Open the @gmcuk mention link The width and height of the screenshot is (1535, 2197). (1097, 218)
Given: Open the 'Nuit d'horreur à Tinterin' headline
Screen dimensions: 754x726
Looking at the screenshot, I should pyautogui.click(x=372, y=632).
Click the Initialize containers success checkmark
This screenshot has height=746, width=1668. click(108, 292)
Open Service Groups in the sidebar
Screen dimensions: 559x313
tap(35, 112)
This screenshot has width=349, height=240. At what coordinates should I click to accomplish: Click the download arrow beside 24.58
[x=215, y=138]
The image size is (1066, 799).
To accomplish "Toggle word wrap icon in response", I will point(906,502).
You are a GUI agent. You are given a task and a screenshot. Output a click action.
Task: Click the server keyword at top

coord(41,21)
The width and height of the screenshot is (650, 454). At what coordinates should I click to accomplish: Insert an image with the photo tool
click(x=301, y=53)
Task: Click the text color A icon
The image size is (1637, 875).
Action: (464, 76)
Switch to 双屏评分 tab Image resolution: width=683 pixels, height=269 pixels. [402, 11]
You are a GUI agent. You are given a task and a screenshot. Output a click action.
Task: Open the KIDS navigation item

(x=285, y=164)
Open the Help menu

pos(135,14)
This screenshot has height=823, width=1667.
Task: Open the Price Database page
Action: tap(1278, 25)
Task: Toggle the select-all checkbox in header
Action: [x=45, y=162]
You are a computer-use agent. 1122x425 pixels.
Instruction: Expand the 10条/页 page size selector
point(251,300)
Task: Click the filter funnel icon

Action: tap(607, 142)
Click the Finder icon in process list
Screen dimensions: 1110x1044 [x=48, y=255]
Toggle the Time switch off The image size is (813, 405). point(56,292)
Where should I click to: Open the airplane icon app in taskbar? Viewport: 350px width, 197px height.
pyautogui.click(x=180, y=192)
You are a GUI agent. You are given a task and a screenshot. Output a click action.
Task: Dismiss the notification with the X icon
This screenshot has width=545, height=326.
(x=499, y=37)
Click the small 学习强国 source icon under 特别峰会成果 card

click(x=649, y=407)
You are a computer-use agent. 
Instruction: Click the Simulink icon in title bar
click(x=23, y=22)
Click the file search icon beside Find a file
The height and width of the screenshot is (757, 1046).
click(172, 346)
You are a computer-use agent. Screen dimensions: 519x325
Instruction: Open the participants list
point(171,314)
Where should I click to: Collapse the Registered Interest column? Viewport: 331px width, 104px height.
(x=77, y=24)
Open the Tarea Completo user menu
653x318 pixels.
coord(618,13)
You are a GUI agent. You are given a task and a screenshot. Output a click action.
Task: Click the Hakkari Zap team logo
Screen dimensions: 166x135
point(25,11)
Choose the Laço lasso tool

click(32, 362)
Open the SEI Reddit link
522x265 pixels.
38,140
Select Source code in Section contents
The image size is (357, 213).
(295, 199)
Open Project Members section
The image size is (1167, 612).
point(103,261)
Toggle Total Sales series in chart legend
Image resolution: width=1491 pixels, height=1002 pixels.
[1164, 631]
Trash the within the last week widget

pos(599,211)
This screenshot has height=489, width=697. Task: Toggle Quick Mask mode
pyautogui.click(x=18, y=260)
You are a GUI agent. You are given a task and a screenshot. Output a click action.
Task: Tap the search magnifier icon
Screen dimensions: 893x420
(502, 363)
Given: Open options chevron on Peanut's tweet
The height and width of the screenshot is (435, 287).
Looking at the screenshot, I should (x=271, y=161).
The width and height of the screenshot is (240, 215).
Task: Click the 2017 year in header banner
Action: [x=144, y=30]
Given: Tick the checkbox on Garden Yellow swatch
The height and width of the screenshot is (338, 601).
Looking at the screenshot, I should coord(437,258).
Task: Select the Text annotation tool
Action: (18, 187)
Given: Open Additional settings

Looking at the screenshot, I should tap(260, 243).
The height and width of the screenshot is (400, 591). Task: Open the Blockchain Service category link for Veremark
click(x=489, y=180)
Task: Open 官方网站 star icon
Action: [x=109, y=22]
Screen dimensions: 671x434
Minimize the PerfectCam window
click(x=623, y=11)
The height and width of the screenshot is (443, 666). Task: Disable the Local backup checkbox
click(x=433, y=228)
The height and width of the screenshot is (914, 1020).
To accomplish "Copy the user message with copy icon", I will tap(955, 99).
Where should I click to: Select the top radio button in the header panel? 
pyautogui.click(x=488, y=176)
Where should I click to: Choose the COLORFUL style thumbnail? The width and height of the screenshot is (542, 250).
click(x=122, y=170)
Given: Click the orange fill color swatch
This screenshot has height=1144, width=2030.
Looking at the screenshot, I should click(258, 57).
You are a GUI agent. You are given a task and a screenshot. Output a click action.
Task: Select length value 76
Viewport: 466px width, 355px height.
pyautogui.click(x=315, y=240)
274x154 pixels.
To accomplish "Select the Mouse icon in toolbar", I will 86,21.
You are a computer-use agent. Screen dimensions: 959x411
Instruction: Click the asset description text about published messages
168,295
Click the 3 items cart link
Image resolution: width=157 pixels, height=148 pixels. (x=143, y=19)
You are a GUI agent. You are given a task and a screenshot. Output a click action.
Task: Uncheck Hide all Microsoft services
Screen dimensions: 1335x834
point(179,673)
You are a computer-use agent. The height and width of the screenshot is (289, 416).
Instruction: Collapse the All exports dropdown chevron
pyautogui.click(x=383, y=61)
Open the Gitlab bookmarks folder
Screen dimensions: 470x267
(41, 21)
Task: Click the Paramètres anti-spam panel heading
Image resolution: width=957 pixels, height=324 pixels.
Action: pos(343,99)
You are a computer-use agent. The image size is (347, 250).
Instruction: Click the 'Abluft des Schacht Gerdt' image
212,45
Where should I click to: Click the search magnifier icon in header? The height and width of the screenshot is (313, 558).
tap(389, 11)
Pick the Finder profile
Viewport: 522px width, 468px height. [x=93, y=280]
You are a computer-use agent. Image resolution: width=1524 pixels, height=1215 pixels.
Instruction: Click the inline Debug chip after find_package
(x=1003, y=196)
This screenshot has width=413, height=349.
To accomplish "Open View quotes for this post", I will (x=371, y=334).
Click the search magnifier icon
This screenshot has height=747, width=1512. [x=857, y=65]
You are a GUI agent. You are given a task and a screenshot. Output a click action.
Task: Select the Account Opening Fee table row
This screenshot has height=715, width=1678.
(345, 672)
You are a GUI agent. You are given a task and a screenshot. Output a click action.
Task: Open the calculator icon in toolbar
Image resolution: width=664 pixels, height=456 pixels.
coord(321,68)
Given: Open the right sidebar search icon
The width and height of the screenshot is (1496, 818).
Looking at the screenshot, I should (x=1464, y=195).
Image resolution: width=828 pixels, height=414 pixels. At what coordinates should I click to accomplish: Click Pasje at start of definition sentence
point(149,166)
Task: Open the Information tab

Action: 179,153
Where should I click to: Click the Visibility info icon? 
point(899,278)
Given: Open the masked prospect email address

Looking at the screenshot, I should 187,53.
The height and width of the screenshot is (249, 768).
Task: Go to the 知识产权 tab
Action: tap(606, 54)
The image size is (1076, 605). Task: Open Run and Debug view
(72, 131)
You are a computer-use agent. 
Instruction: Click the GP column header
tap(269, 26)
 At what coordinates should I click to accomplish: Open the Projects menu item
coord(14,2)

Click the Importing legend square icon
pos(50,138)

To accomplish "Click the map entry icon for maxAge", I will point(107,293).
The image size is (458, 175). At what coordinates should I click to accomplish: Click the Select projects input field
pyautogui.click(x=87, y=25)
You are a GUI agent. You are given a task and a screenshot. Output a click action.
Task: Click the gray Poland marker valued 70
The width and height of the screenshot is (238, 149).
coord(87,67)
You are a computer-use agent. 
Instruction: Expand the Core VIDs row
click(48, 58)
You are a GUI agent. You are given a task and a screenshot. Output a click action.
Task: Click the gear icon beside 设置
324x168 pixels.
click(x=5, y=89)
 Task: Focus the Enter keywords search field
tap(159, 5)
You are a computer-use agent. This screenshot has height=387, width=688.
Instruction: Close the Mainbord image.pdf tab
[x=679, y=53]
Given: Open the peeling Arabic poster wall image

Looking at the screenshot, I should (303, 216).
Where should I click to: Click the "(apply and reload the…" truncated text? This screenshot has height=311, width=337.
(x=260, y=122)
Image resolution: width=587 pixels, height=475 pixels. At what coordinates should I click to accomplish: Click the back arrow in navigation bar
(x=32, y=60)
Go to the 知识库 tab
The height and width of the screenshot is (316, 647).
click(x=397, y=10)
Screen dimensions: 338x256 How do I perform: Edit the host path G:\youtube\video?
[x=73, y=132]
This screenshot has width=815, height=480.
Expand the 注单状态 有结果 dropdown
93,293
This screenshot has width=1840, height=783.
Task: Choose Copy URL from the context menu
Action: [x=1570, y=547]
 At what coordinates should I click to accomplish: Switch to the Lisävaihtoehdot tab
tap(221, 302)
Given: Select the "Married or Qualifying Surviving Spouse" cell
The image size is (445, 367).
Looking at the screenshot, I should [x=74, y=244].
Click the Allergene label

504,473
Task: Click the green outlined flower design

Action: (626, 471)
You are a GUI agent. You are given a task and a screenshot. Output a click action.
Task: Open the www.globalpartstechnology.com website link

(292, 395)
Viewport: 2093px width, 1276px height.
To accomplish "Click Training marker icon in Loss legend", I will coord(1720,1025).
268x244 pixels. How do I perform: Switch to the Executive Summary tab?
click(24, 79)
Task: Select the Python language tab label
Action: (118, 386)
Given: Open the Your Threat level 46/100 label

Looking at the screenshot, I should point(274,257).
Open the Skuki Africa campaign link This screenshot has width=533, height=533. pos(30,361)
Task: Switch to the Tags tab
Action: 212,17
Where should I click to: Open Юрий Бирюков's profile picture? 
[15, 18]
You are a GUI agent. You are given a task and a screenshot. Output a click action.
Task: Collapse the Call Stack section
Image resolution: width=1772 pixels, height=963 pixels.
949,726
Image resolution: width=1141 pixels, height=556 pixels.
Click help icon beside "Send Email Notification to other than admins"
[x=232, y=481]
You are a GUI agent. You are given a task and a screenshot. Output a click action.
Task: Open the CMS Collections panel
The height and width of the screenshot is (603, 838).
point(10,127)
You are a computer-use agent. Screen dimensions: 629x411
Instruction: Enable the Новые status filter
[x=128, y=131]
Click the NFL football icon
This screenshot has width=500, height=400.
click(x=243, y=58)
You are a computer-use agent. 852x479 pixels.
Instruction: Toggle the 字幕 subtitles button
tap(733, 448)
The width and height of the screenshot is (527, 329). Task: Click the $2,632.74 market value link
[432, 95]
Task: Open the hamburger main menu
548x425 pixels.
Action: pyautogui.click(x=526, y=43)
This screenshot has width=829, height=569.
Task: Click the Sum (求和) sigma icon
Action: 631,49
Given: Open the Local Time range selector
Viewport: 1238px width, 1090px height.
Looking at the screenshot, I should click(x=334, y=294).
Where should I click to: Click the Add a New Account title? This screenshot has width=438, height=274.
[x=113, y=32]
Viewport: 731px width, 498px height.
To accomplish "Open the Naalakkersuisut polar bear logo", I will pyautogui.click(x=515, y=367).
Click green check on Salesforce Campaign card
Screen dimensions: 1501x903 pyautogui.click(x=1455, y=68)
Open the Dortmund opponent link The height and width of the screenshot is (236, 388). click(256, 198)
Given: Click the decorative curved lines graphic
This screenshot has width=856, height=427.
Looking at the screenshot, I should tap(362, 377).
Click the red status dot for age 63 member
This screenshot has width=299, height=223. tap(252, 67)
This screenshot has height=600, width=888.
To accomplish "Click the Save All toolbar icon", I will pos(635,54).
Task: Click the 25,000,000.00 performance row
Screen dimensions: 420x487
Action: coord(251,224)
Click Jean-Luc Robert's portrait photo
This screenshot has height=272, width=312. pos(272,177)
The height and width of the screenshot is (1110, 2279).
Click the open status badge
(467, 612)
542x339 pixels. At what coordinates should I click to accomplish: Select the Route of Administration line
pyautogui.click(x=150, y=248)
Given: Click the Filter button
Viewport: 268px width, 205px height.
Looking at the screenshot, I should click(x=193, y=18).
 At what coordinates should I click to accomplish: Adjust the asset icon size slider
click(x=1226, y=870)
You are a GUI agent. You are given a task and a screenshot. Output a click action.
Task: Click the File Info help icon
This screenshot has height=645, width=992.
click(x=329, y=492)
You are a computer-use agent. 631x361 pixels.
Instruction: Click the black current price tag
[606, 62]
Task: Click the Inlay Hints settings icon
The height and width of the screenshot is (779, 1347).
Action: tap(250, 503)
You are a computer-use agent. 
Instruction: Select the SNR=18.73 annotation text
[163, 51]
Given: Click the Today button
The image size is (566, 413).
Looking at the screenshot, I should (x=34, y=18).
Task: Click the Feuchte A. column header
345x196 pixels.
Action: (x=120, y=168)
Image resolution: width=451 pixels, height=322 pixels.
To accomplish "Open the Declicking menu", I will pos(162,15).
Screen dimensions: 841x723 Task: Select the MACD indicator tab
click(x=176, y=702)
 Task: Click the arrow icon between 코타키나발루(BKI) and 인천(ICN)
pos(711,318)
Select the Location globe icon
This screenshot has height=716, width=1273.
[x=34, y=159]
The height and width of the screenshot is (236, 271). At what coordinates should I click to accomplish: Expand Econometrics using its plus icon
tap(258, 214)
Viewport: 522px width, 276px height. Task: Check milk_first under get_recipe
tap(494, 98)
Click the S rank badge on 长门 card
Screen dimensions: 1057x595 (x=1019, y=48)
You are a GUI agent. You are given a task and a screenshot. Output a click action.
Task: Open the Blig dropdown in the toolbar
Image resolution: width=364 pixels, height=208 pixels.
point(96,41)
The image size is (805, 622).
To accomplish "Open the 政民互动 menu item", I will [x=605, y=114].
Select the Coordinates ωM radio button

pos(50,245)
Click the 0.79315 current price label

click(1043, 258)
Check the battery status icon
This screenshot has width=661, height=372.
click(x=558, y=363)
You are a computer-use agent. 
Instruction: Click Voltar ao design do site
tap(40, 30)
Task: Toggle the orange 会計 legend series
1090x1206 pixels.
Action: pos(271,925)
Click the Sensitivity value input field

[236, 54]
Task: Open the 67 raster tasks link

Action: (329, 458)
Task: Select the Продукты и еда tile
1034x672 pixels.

____

SHORT TASK: Arrange the stretch from the line containing "Viewport: 522px width, 276px" through the line containing "point(96,41)" as a Markdown table with the columns No. and Text, numbering each row and leaving out blank lines.

EXERCISE RESULT:
| No. | Text |
|---|---|
| 1 | Viewport: 522px width, 276px height. Task: Check milk_first under get_recipe |
| 2 | tap(494, 98) |
| 3 | Click the S rank badge on 长门 card |
| 4 | Screen dimensions: 1057x595 (x=1019, y=48) |
| 5 | You are a GUI agent. You are given a task and a screenshot. Output a click action. |
| 6 | Task: Open the Blig dropdown in the toolbar |
| 7 | Image resolution: width=364 pixels, height=208 pixels. |
| 8 | point(96,41) |